AIM OF THE TASK:
Locate the line containing "Return Portal (157, 2348)" in the data below. Reproduce it and every following line up to the end, exactly as given.

Stored data entries
_____

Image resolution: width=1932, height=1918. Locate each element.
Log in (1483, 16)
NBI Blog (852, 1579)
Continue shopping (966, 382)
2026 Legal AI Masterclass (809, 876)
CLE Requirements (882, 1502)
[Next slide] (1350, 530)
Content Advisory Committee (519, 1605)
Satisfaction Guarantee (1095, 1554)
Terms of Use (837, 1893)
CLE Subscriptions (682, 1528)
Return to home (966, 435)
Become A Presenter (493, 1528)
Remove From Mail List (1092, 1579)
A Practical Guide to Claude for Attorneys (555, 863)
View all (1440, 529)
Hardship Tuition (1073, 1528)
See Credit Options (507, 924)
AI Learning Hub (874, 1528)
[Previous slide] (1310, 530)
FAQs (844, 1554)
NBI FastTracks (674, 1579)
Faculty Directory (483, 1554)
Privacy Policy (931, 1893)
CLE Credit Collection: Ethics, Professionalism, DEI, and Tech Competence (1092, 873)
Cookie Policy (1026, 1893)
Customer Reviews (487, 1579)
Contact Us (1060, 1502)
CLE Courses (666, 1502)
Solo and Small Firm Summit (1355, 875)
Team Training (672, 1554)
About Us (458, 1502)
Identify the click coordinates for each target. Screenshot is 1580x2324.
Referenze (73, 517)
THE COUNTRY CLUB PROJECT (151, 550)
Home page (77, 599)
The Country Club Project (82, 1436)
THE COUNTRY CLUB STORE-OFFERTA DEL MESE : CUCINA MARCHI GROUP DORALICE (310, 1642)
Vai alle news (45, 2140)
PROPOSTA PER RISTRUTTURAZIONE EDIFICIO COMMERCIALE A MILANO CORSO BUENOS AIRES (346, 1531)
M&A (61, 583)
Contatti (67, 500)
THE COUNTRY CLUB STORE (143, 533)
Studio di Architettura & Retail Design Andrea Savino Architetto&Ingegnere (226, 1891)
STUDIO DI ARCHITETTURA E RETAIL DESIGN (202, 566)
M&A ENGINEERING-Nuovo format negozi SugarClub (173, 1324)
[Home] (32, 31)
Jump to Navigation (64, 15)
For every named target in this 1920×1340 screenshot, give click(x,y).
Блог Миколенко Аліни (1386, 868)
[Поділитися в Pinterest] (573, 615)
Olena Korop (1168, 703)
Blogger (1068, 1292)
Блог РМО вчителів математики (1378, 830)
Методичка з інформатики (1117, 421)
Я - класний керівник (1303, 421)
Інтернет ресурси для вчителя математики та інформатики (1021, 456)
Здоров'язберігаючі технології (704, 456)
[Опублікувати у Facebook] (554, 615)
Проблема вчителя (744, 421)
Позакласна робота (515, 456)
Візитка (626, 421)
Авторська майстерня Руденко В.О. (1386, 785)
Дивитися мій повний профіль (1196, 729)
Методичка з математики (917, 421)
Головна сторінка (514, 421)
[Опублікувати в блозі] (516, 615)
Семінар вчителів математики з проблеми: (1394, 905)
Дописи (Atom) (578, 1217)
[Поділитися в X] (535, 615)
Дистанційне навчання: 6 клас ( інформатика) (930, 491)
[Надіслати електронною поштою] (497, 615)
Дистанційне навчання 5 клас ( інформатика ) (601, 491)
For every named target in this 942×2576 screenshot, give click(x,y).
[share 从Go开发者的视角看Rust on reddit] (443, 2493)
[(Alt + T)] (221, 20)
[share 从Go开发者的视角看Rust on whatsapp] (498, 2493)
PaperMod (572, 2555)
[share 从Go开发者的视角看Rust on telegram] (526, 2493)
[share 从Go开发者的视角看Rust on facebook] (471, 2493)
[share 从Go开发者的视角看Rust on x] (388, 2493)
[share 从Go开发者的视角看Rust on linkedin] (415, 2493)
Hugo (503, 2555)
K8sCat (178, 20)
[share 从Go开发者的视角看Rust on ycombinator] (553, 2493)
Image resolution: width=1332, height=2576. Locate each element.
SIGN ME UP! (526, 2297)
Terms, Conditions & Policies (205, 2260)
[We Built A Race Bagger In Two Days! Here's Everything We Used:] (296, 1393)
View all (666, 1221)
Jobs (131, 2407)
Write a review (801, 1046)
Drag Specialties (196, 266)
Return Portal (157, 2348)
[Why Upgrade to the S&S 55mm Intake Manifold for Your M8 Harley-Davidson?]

_____

SOLUTION:
Return Portal (157, 2348)
[Why Upgrade to the S&S 55mm Intake Manifold for Your M8 Harley-Davidson?]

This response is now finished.